Top of STUDY MATERIAL

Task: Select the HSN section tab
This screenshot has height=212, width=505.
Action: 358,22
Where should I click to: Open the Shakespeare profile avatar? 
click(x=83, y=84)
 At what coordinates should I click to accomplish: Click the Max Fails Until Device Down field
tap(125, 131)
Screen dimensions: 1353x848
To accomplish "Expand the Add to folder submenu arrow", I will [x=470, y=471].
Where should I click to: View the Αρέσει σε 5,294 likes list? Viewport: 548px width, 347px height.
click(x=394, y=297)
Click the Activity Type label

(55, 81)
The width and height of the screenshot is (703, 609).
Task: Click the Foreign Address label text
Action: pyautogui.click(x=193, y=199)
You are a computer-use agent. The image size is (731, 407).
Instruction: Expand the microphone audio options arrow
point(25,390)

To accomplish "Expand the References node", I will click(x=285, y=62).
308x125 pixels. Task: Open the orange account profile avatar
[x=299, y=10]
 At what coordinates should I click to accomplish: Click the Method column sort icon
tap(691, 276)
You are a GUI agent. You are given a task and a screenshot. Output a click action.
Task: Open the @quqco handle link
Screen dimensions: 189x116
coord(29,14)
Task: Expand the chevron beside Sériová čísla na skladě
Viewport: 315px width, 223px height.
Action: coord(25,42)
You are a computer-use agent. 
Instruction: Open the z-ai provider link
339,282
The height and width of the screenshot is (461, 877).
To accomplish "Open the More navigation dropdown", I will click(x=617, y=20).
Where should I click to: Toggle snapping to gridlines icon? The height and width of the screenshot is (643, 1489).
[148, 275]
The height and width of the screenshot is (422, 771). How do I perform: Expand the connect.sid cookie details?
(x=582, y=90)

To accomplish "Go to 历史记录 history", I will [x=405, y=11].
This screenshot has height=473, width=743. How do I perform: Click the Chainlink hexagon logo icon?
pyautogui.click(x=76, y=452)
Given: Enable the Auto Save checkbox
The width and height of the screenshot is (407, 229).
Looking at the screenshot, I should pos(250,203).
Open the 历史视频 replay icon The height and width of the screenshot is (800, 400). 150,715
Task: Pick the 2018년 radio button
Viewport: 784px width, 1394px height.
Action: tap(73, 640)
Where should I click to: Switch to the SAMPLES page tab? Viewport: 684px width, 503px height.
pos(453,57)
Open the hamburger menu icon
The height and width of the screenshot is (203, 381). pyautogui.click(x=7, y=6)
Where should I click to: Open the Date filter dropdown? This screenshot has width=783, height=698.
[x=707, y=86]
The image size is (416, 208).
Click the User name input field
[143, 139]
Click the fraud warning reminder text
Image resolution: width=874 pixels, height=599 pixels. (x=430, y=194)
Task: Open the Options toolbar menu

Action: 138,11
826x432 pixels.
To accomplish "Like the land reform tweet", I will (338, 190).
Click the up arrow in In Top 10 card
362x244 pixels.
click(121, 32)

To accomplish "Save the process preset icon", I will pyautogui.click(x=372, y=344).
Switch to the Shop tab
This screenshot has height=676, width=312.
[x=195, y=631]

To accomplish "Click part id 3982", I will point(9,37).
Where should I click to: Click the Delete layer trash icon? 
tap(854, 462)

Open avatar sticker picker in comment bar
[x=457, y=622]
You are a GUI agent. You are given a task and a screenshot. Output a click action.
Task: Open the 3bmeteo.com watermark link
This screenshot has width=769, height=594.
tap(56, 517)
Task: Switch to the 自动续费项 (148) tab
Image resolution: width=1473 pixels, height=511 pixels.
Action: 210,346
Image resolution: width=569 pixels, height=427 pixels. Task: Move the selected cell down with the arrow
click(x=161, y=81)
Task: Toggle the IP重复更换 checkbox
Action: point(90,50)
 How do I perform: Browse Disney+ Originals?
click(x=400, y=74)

Bottom of STUDY MATERIAL

* **WHAT YOU WILL DO**:
Keeping each line exactly as it is, retype all of the data.

* **SOLUTION TO THE EXERCISE**:
Task: Select the HSN section tab
This screenshot has height=212, width=505.
Action: 358,22
Where should I click to: Open the Shakespeare profile avatar? 
click(x=83, y=84)
 At what coordinates should I click to accomplish: Click the Max Fails Until Device Down field
tap(125, 131)
Screen dimensions: 1353x848
To accomplish "Expand the Add to folder submenu arrow", I will [x=470, y=471].
Where should I click to: View the Αρέσει σε 5,294 likes list? Viewport: 548px width, 347px height.
click(x=394, y=297)
Click the Activity Type label

(55, 81)
The width and height of the screenshot is (703, 609).
Task: Click the Foreign Address label text
Action: pyautogui.click(x=193, y=199)
You are a computer-use agent. The image size is (731, 407).
Instruction: Expand the microphone audio options arrow
point(25,390)

To accomplish "Expand the References node", I will click(x=285, y=62).
308x125 pixels. Task: Open the orange account profile avatar
[x=299, y=10]
 At what coordinates should I click to accomplish: Click the Method column sort icon
tap(691, 276)
You are a GUI agent. You are given a task and a screenshot. Output a click action.
Task: Open the @quqco handle link
Screen dimensions: 189x116
coord(29,14)
Task: Expand the chevron beside Sériová čísla na skladě
Viewport: 315px width, 223px height.
Action: coord(25,42)
You are a computer-use agent. 
Instruction: Open the z-ai provider link
339,282
The height and width of the screenshot is (461, 877).
To accomplish "Open the More navigation dropdown", I will click(x=617, y=20).
Where should I click to: Toggle snapping to gridlines icon? The height and width of the screenshot is (643, 1489).
[148, 275]
The height and width of the screenshot is (422, 771). How do I perform: Expand the connect.sid cookie details?
(x=582, y=90)

To accomplish "Go to 历史记录 history", I will [x=405, y=11].
This screenshot has height=473, width=743. How do I perform: Click the Chainlink hexagon logo icon?
pyautogui.click(x=76, y=452)
Given: Enable the Auto Save checkbox
The width and height of the screenshot is (407, 229).
Looking at the screenshot, I should pos(250,203).
Open the 历史视频 replay icon The height and width of the screenshot is (800, 400). 150,715
Task: Pick the 2018년 radio button
Viewport: 784px width, 1394px height.
Action: tap(73, 640)
Where should I click to: Switch to the SAMPLES page tab? Viewport: 684px width, 503px height.
pos(453,57)
Open the hamburger menu icon
The height and width of the screenshot is (203, 381). pyautogui.click(x=7, y=6)
Where should I click to: Open the Date filter dropdown? This screenshot has width=783, height=698.
[x=707, y=86]
The image size is (416, 208).
Click the User name input field
[143, 139]
Click the fraud warning reminder text
Image resolution: width=874 pixels, height=599 pixels. (x=430, y=194)
Task: Open the Options toolbar menu

Action: 138,11
826x432 pixels.
To accomplish "Like the land reform tweet", I will (338, 190).
Click the up arrow in In Top 10 card
362x244 pixels.
click(121, 32)

To accomplish "Save the process preset icon", I will pyautogui.click(x=372, y=344).
Switch to the Shop tab
This screenshot has height=676, width=312.
[x=195, y=631]

To accomplish "Click part id 3982", I will point(9,37).
Where should I click to: Click the Delete layer trash icon? 
tap(854, 462)

Open avatar sticker picker in comment bar
[x=457, y=622]
You are a GUI agent. You are given a task and a screenshot. Output a click action.
Task: Open the 3bmeteo.com watermark link
This screenshot has width=769, height=594.
tap(56, 517)
Task: Switch to the 自动续费项 (148) tab
Image resolution: width=1473 pixels, height=511 pixels.
Action: 210,346
Image resolution: width=569 pixels, height=427 pixels. Task: Move the selected cell down with the arrow
click(x=161, y=81)
Task: Toggle the IP重复更换 checkbox
Action: point(90,50)
 How do I perform: Browse Disney+ Originals?
click(x=400, y=74)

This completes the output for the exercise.